◆ **DATA FOR THIS TASK**:
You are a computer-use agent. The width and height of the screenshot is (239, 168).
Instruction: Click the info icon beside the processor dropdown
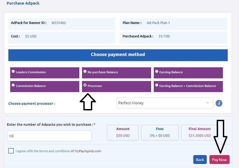[x=219, y=103]
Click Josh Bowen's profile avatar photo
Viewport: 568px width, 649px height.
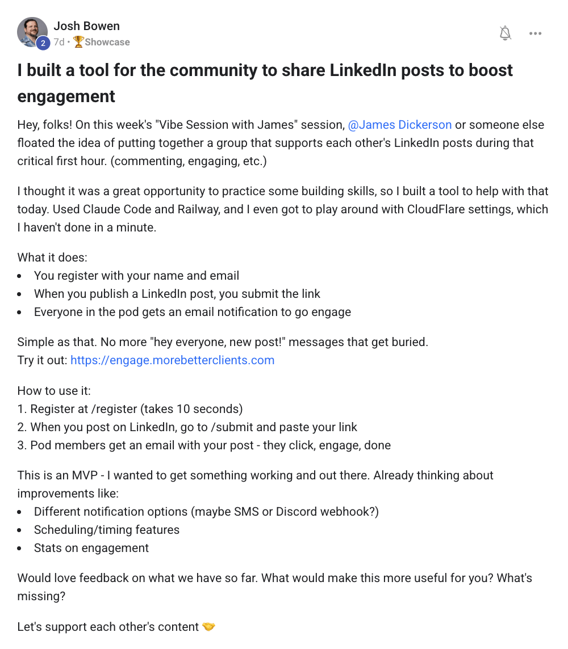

◆ **GOAL**: Can you update the entries above by swapping "dropdown" for "menu" and keeping every other part the same? Omit the pictures from your answer.

◆ **ANSWER**:
You are a computer-use agent. The width and height of the screenshot is (239, 168).
Instruction: Click the info icon beside the processor menu
[x=219, y=103]
Click Josh Bowen's profile avatar photo
Viewport: 568px width, 649px height.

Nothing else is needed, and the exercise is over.